In the event of a medical emergency, it is important to remain calm and to do only what is necessary to protect life.

  • Summon assistance by calling the Campus Police 24 hour emergency line 100. Police trained as emergency medical technicians will respond and can transport injured personnel to the medical department or hospital.
     
  • Do not move an injured person unless he or she is in danger of further harm.
     
  • If a coworker has ingested a toxic substance, have the victim drink large amounts of water (never give anything by mouth to an unconscious person) and obtain medical assistance at once. Attempt to learn exactly what substances were ingested and inform the medical staff as soon as possible.
     
  • If a coworker is bleeding severely, elevate the wound above the level of the heart and apply firm pressure directly over the wound with a clean cloth, handkerchief, or your hand.

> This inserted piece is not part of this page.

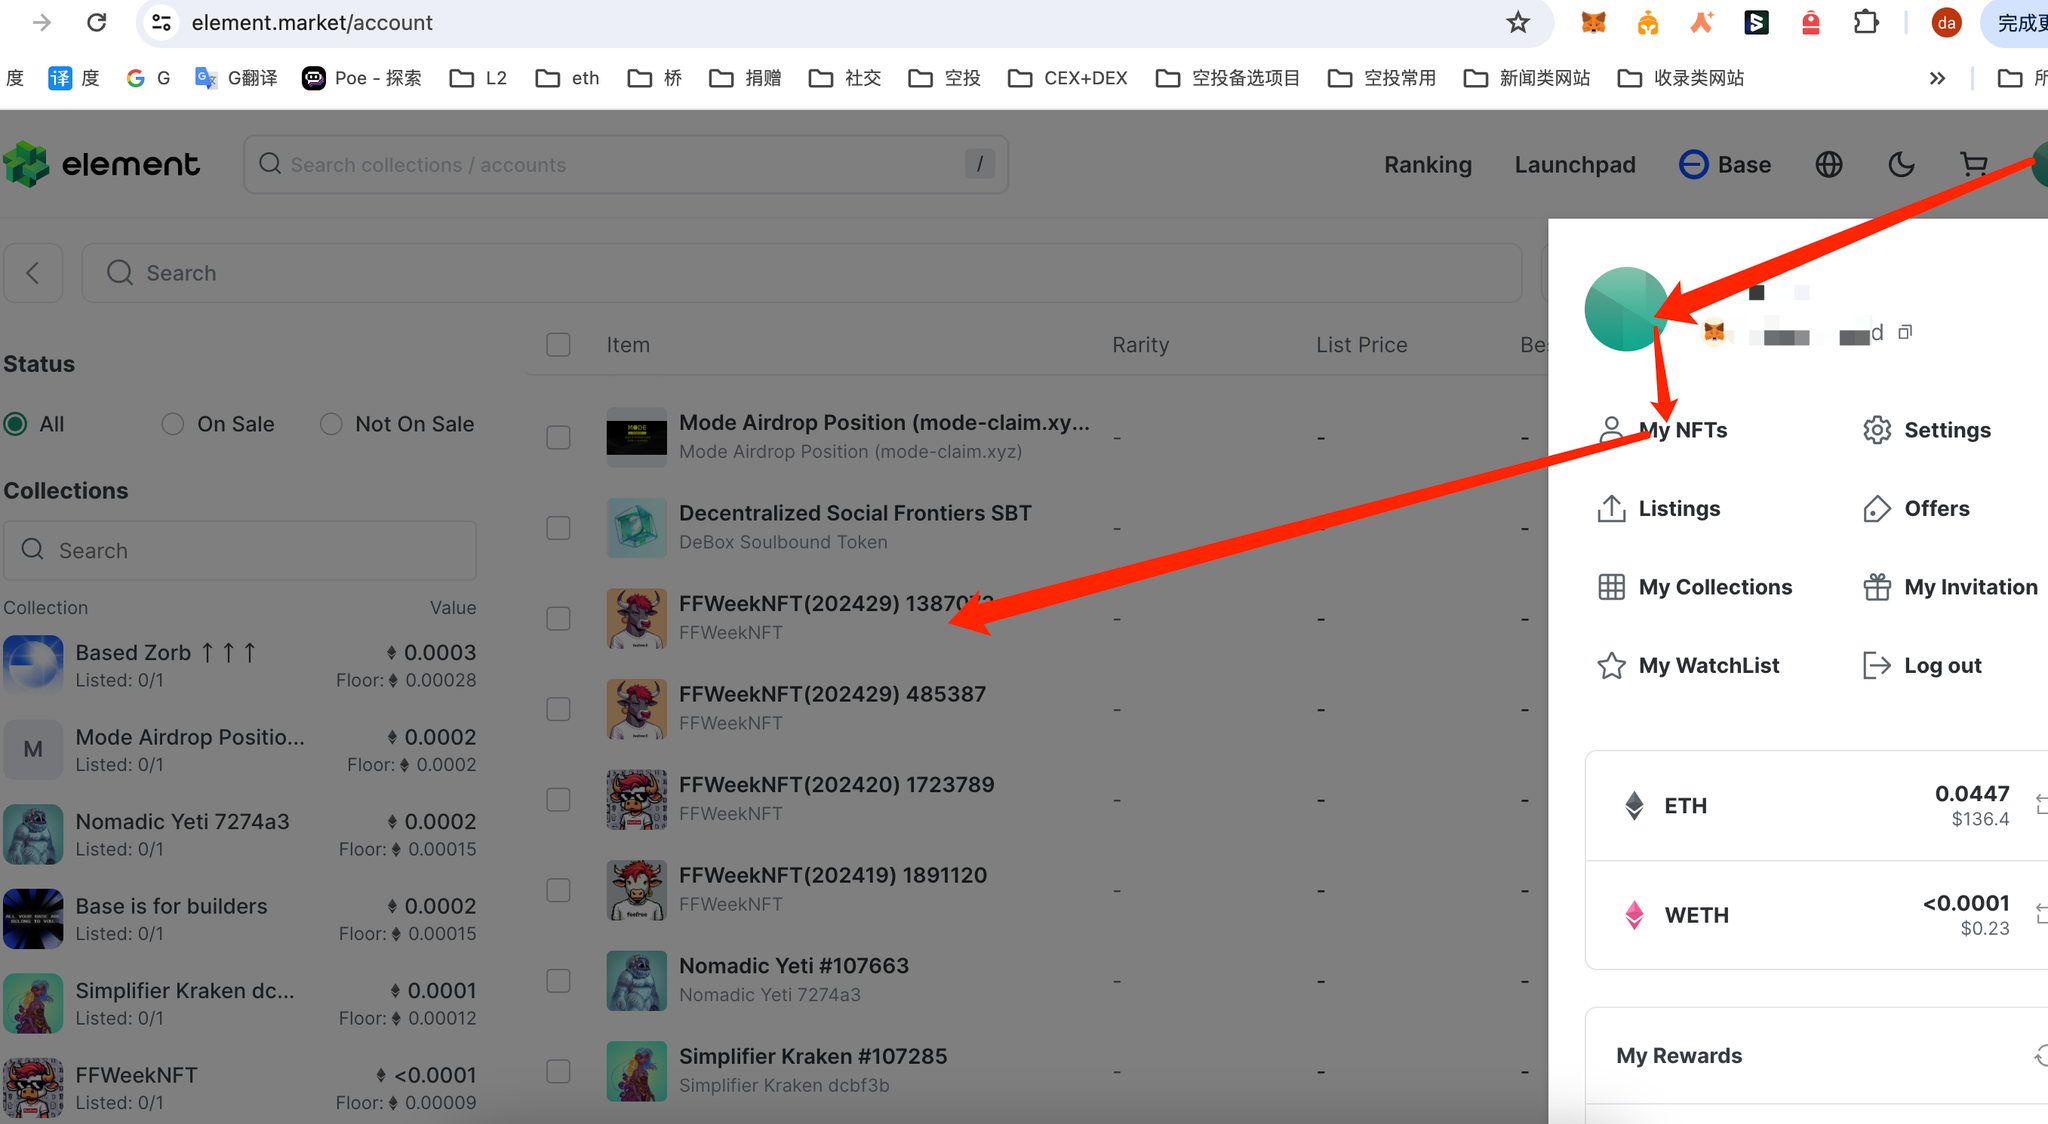
Task: Select the On Sale radio button
Action: point(173,424)
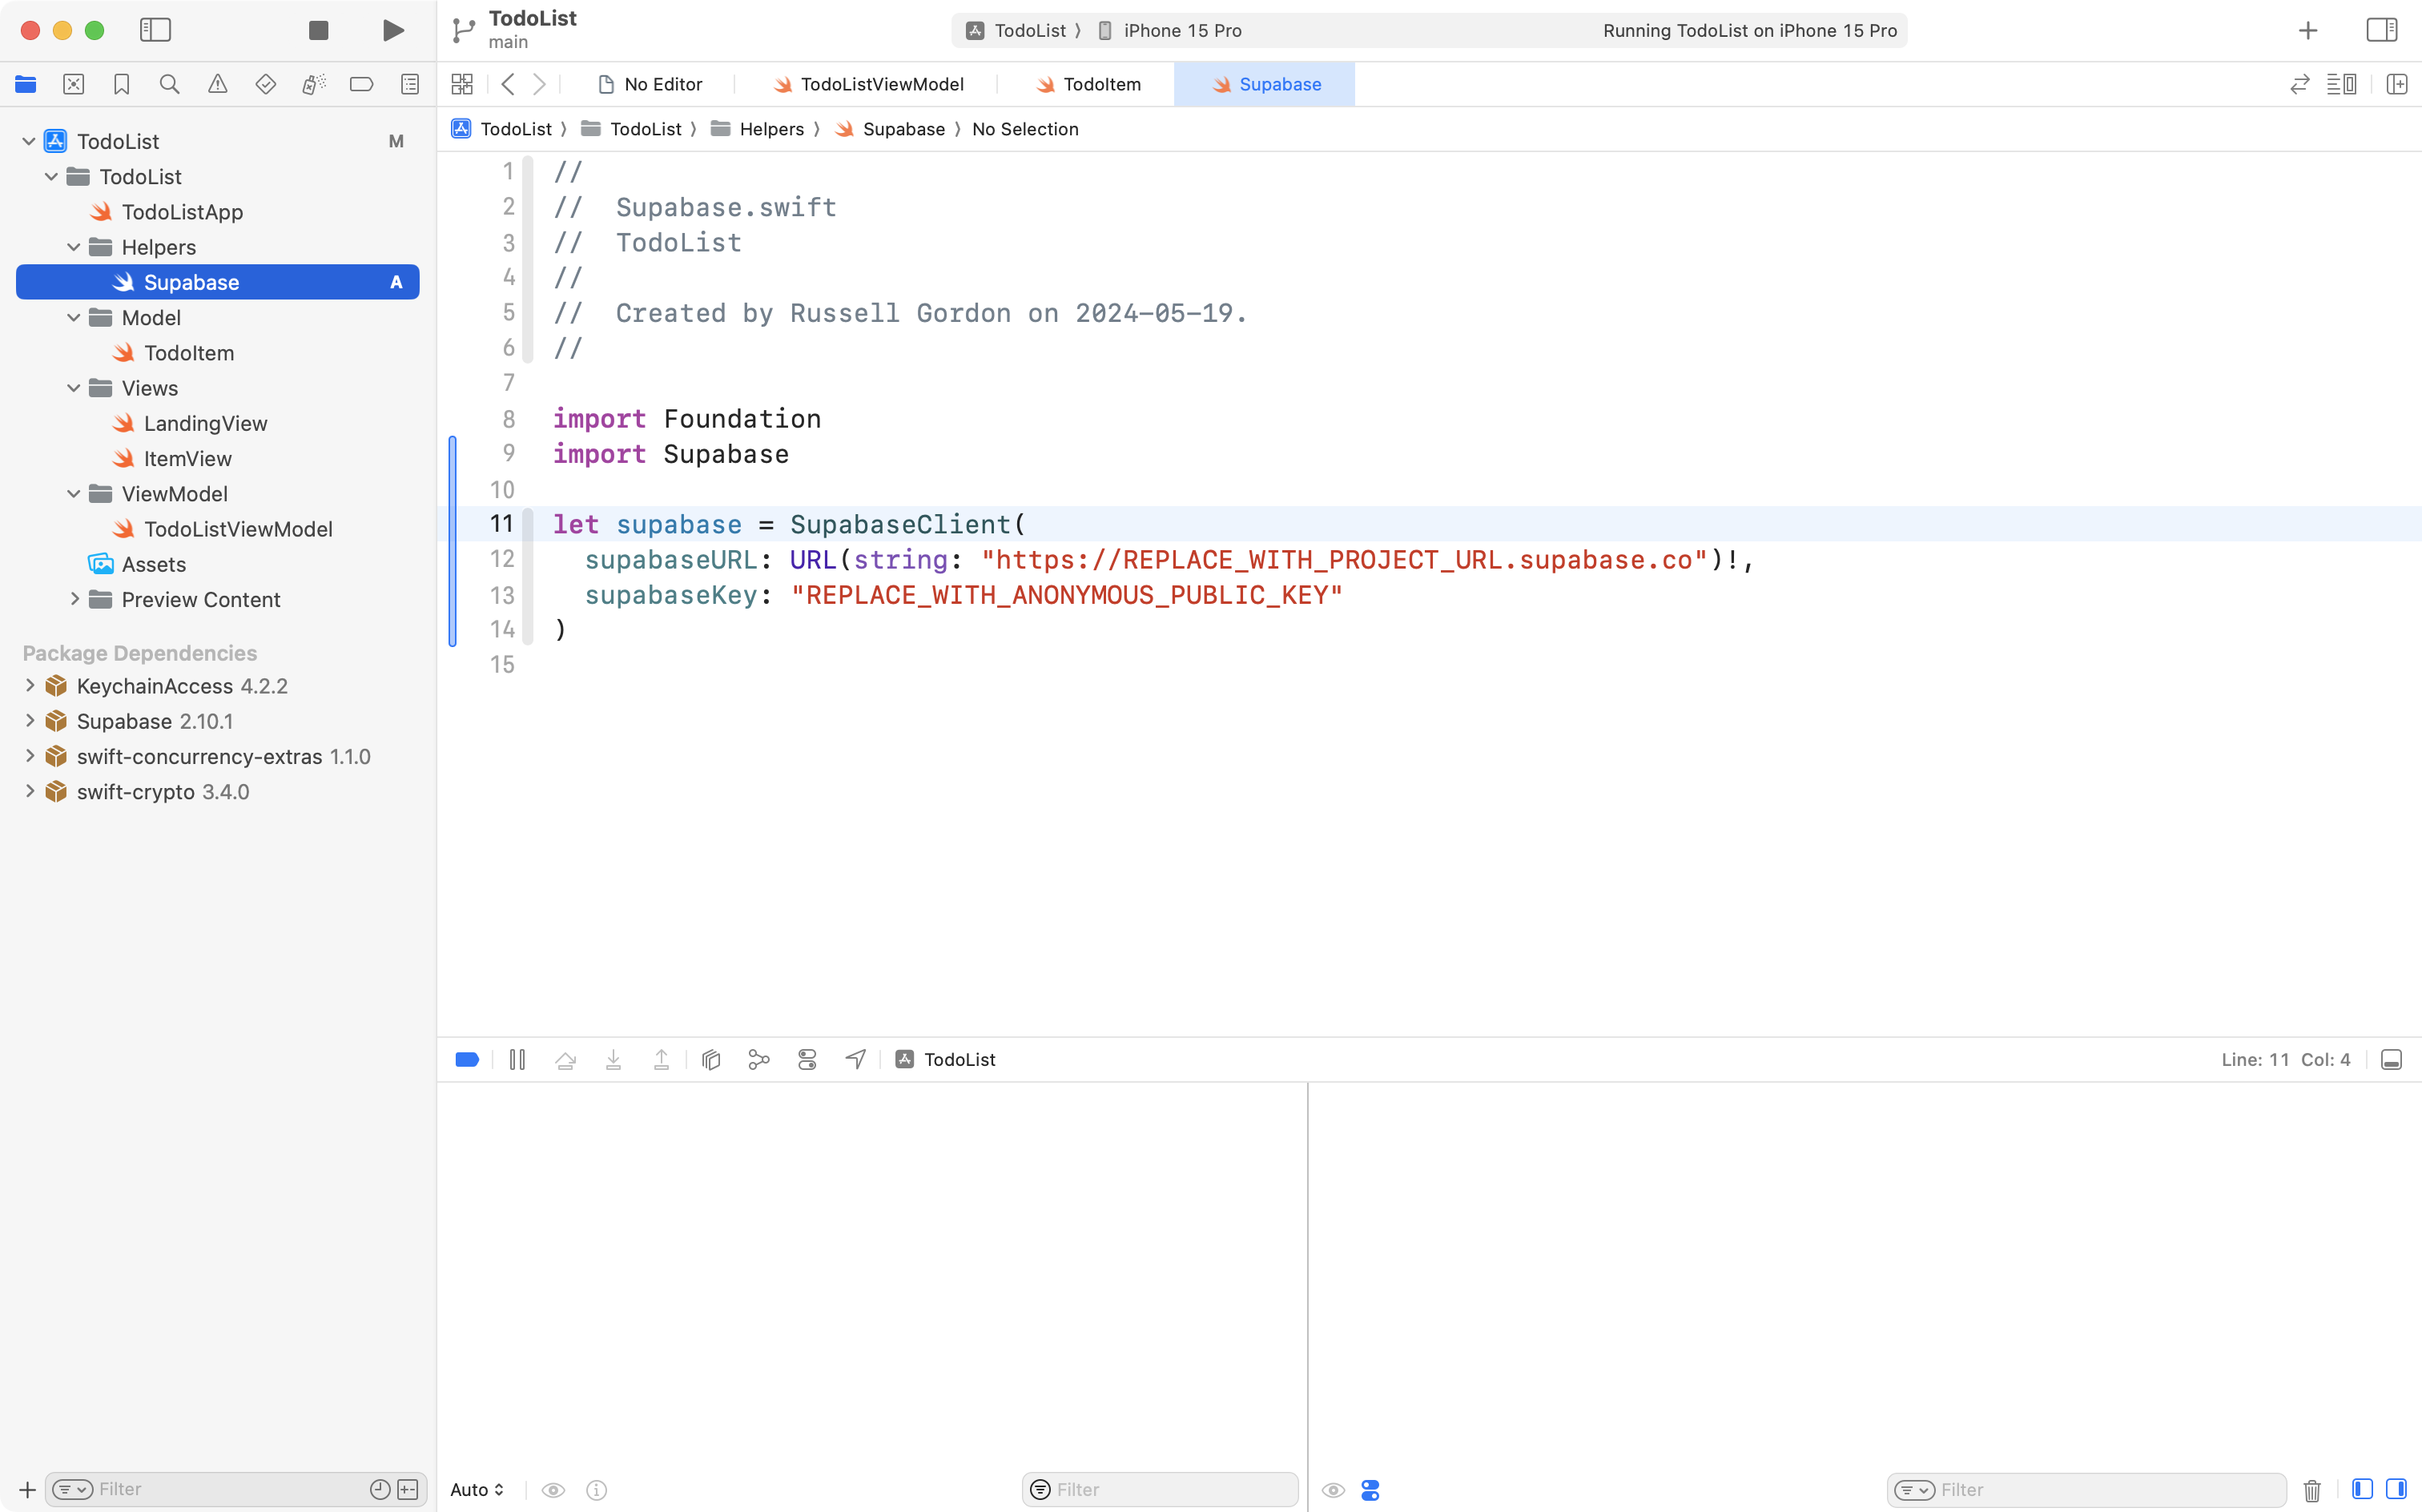Show the Issue navigator warning icon
The width and height of the screenshot is (2422, 1512).
coord(217,84)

Obtain immediate medical assistance.
     
  • Do not touch a person in contact with a live electrical circuit - disconnect the power first!
     
  • Procedures for handling medical emergencies involving fires and exposure to hazardous substances are discussed in previous sections above.

Further Information

Additional information on emergency procedures can be found in the Chemical Hygiene Plan and Safety Manual (especially Part VB and Part IX) and Prudent Practices in the Laboratory (particularly Chapter 5, Section 5.C.11 and Chapter 6, Sections 6.F and 6.G).